26/02/2025
Resta fissato al 31 marzo l’obbligo per le imprese di stipulare una polizza assicurativa contro i rischi catastrofali quali alluvioni, inondazioni, esondazioni, terremoti e frane.
Secondo quanto stabilito dalla Legge di Bilancio 2024, l’obbligo assicurativo sarebbe dovuto entrare in vigore il 31 dicembre 2024. Tuttavia, il Decreto Milleproroghe (D.L. 202/2024) ha concesso una proroga per consentire alle imprese di adeguarsi, in attesa dell’emanazione del decreto attuativo, ancora in fase di definizione.
L’obbligo riguarda tutte le imprese con sede in Italia e quelle con sede legale all’estero ma operanti con una stabile organizzazione in Italia, purché iscritte al Registro delle Imprese (art. 2188 c.c.).

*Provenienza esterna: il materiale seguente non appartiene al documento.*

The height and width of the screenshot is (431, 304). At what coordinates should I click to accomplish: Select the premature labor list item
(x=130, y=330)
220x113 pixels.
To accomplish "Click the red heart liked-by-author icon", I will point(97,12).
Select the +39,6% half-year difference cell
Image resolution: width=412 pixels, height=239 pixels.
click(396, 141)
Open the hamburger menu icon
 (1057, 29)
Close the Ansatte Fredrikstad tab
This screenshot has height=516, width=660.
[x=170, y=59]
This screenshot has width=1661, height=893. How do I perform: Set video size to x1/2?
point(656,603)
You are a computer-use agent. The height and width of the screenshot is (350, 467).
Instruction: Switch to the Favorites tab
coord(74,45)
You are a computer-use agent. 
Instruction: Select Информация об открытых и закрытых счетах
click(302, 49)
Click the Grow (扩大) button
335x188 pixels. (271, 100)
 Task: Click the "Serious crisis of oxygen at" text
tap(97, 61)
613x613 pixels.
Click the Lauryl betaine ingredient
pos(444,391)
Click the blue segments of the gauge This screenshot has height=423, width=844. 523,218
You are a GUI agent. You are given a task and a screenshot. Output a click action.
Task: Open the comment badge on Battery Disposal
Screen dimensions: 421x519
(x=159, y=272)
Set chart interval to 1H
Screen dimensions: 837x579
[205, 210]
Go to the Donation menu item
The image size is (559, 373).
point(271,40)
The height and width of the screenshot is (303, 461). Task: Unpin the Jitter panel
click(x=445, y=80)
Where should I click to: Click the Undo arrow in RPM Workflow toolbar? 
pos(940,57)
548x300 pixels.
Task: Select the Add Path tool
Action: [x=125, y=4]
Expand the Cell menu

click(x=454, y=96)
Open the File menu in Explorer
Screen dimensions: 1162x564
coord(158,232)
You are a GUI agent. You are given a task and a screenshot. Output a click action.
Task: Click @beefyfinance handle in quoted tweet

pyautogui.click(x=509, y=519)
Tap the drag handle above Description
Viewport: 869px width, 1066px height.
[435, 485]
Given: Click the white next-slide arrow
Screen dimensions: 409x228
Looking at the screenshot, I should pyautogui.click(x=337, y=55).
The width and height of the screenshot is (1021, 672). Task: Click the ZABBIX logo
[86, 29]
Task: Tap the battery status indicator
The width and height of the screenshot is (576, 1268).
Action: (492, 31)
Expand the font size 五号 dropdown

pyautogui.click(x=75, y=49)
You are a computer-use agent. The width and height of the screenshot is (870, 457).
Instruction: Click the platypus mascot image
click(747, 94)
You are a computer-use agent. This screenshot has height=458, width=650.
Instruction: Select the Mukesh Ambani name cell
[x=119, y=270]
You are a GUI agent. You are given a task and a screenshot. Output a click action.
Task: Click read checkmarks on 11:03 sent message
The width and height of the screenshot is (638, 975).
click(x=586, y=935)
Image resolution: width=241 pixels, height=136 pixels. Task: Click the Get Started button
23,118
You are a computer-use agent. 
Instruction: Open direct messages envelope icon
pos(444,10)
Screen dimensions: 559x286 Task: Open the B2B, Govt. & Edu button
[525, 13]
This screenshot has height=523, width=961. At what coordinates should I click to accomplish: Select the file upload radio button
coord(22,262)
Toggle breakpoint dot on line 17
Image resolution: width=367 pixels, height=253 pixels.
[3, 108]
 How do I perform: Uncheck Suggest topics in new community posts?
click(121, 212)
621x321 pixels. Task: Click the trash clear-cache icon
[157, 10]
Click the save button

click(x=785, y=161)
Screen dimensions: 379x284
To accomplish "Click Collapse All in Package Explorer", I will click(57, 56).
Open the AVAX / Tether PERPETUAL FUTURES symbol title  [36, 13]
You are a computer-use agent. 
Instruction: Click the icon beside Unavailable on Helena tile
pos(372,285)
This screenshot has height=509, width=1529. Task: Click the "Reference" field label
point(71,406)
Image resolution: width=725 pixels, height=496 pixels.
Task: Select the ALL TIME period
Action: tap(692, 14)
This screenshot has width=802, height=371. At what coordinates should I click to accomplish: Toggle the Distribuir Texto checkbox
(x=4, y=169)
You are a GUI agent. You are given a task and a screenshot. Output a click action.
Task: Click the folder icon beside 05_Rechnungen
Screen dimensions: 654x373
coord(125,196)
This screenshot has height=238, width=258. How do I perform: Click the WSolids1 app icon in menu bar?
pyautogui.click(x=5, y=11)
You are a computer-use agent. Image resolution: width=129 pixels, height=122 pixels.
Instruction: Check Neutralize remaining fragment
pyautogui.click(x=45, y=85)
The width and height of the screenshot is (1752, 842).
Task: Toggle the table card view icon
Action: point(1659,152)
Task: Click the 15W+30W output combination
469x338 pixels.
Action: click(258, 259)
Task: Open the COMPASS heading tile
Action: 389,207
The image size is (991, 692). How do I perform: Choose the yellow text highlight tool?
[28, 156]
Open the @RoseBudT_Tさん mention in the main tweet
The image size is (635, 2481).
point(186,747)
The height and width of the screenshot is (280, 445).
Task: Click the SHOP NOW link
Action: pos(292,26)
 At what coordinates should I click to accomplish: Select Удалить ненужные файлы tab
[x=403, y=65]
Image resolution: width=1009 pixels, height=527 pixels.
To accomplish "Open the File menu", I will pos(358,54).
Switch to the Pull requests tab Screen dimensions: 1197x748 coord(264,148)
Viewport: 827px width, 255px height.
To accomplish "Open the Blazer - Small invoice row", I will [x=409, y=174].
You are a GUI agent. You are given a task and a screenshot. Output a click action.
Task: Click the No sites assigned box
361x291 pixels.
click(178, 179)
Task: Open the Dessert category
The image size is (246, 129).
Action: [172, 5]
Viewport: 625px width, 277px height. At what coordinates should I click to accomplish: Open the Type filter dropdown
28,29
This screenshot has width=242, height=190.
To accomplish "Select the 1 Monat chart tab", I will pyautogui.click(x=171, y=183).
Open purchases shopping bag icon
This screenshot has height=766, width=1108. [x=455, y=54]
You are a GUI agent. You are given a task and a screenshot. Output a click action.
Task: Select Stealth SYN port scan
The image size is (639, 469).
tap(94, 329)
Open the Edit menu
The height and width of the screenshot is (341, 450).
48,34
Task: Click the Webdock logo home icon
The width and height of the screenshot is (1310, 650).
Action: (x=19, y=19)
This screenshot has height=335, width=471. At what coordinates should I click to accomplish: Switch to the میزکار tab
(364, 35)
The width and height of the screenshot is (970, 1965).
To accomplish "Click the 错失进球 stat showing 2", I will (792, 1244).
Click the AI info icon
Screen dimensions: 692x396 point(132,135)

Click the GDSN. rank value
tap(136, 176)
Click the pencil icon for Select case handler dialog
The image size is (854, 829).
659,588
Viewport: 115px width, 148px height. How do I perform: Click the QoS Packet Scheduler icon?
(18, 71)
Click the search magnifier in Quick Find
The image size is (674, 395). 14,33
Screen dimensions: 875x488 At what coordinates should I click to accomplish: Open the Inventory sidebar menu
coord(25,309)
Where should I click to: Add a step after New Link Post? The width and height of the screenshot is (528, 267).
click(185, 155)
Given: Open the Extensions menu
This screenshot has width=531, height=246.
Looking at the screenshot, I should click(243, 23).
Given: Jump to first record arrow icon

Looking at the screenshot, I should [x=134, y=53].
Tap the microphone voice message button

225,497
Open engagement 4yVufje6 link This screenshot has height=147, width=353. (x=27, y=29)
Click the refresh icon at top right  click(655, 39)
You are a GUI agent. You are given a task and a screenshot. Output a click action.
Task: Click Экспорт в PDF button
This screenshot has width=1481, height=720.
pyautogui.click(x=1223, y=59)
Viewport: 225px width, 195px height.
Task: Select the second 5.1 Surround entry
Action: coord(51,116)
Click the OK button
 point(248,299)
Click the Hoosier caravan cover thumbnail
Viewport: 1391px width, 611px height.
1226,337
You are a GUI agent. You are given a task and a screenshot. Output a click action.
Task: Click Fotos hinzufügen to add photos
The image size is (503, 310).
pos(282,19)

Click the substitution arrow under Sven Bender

Sono escluse le imprese agricole, che possono già contare sul Fondo mutualistico nazionale per la copertura dei danni catastrofali meteoclimatici.
Le polizze devono coprire i seguenti beni aziendali:
- terreni e fabbricati
- impianti e macchinari
- attrezzature industriali e commerciali
Gli eventi da assicurare comprendono sismi, alluvioni, frane, inondazioni ed esondazioni verificatisi sul territorio nazionale.
Anche se al momento non sono previste sanzioni dirette, le imprese che non adempiono all’obbligo saranno escluse da contributi, sovvenzioni e agevolazioni finanziarie pubbliche, comprese quelle specificamente destinate alle imprese colpite da calamità naturali.